食品製造業におけるM&Aのメリットは次のような内容です。

売り手のメリット

  • 従業員の雇用を守ることができる
  • 事業を承継できる
  • 創業者利益を獲得できる
  • 有力なグループの傘下で、安定的・効率的な事業経営ができる
  • 借入金の個人保証や担保を解消できる

買い手のメリット

  • 事業基盤の拡大によりスケールメリットを享受できる
  • 新たな販売チャネルを入手できる
  • 商品ラインナップの拡充を図れる
  • 食品加工業の課題について

    上述のように加工食品の市場は堅調ですが、加工食品業をはじめとした食品企業には課題が多くあります。

    労働生産性が他の製造業と比べて低い

    経済産業省の調査によると食品製造業の労働生産性は、全産業平均の約7割、製造業平均の約6割の水準で低迷しています。これには主に2つの原因が考えられます。

    一つに、中小企業の多くはOEMによる受託生産や消費者ニーズの多様化から、多品種少量生産という体制をとっています。この多品種少量生産のデメリットは、製造の合間の製品切り替え時に段取り替えが発生することです。基本的に段取り替えの時間は正味の製造時間には含まれず、段取り替えが多いほど生産額低下の要因となります。

    もう一つの原因は、食品製造が労働集約型の特徴を持っていることです。特に包装・箱詰めといった作業は人の手によるものが多く、検査工程も人の目に頼らざるを得ないため、多くの人員を要します。人手を要するということは、それだけ一人当たりの生産額の低下を招く結果になり、労働生産性が伸び悩みます。

    機械による自動化が遅れている

    自動化の一つの目安となる労働装備率が低いのも、食品製造業の特徴です。他の製造業では設備投資を積極的に行い自動化を推し進めていますが、食品業界の中小企業の多くは資金不足から機械化には踏み切れていません。老朽化した設備をメンテナンスしながら使い続けているために、自動化が遅れ人件費の削減にまで至っていないのも生産性が低い要因です。

    労働生産性向上の3つのポイント

    では、労働生産性を向上させるためにはどのような方法が考えられるでしょうか。ここでは3つにポイントを絞ります。

    業務効率化

    業務効率化による製造時間短縮でまず取り組むべきなのは現場のカイゼンです。カイゼンは従業員の意識やアイデアで実現できることも多く、なおかつお金をかけずにできるのが特徴であり、この点で特に中小企業には最適です。生産効率を上げるには、「ムダの排除」を実践します。ムダとは生産ラインにおける必要のない動作や作業のことです。トヨタもムダを徹底的に排除するという理念のもと、「ジャスト・イン・タイム」と言われる合理的な生産体制を生み出しました。
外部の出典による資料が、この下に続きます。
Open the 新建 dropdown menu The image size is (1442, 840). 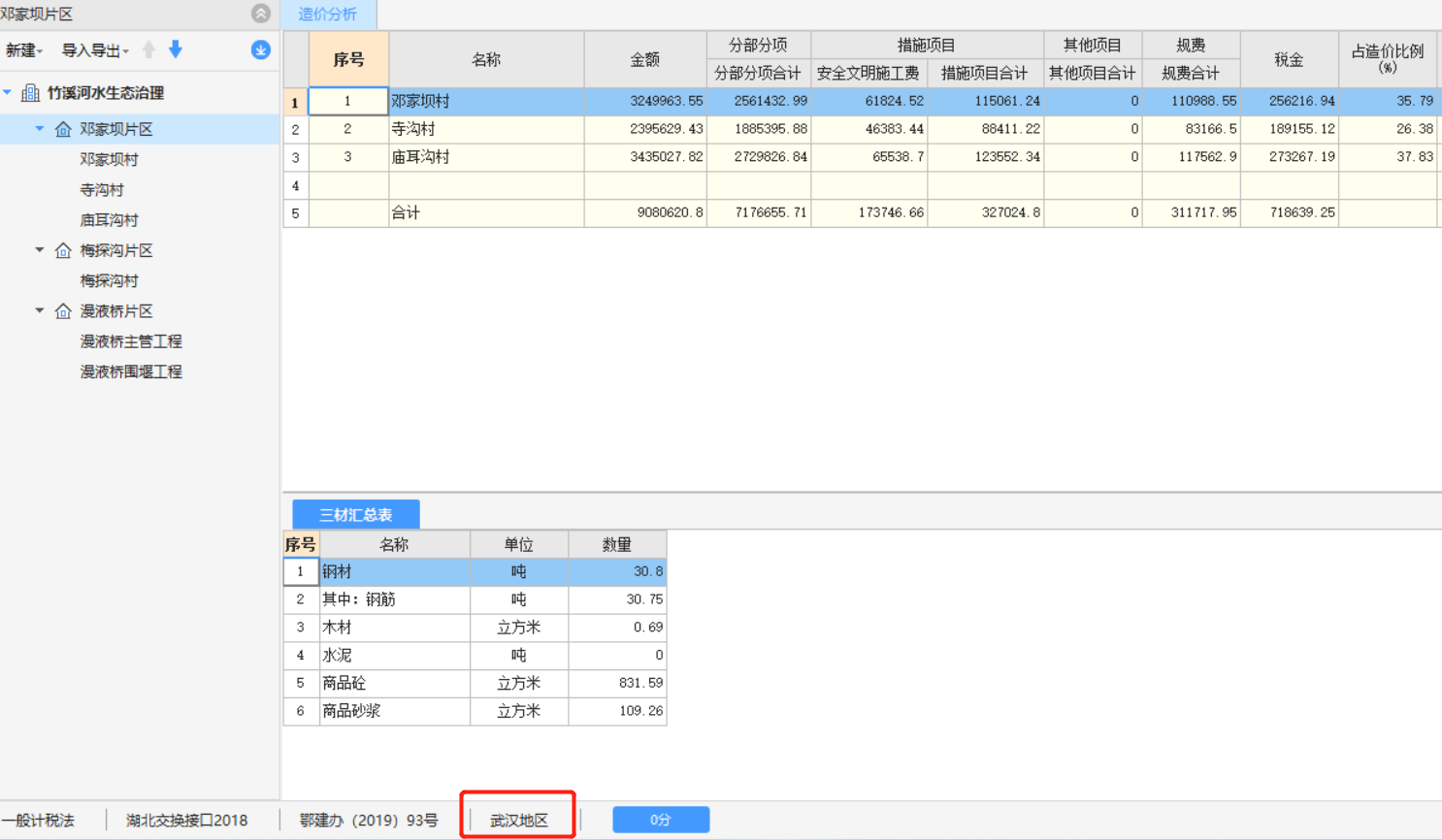[x=24, y=49]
ムダの排除をするうえで重要な考え方が、「整理」「整頓」「清潔」「清掃」「しつけ」の5Sです。例えば5Sの「整理」とは、要らない作業と要る作業、要らない動作と要る動作を区別することです。作業手順を一つ一つ解体していき、ムダが潜んでいないか観察すれば最低でも一つはあるはずです。1秒でも作業時間を短縮させるには、道具を左手から右手に持ち替える動作もムダと見なす徹底さが必要となります。

    コスト削減

    コスト削減は多くの企業が当然のように取り組んでいますが、ここで着目したいコスト削減の方法は「歩留まり向上」と「不良率改善」の2つです。

    歩留まり向上

    歩留りのほとんどは原材料の品質によって決まります。なぜなら生産ラインに投入した原材料が廃棄されるのは、検査工程において不良と判別されたケースが多いからです。そのため、仕入先の品質管理にも積極的に踏み入っていく必要があります。価格面と品質面の両方は定期的に見直し、適正でないと判断した場合には、仕入先を変えることも視野にいれます。

    不良率改善

    不良率の改善もコスト削減には有効な手段です。

    不良品を削減するためにまず初めにやるべき事は現状の見える化です。見える化には、各工程の生産数や不良数などの生産状況を数値として客観的に表すことが大切となります。他の製造業では「QC七つ道具」に代表される定量分析を活用していますが、なぜか食品製造業には浸透していません。工程が安定しているか監視する「管理図」や不良の内訳を分析する「パレート分析」は不良率改善の定石であり、食品製造の分野においても役立ちます。

    自動化

    近年、産業用ロボットの導入が進んでおり、人の手に頼らなくてもすむ工程が増えてきました。中小企業においては投資が進んでいるとは言いづらいですが、ロボットの導入は一度は考えてもいいかもしれません。特に、出荷前の箱詰めや製品をベルトコンベアやトレーに載せる段積み作業は多くの人手を要します。費用対効果はぜひ考えておきましょう。

    生産性向上がもたらすM&Aにおける利点

    会社が赤字に陥ったときの一つの対策として、損益分岐点売上高を下げるという方法があります。損益分岐点が下がれば黒字を達成しやすくなります。それを実現するには人件費である固定費を削減するか、原材料費(変動費)を削減するかです。この2つは先ほど紹介した生産性向上の手段でした。つまり、生産性向上は会社を黒字化するのに有効ということになります。
    財務状況がよくなれば、M&Aによる売却も進めやすくなります。ぜひ生産性向上に取り組んで見てください。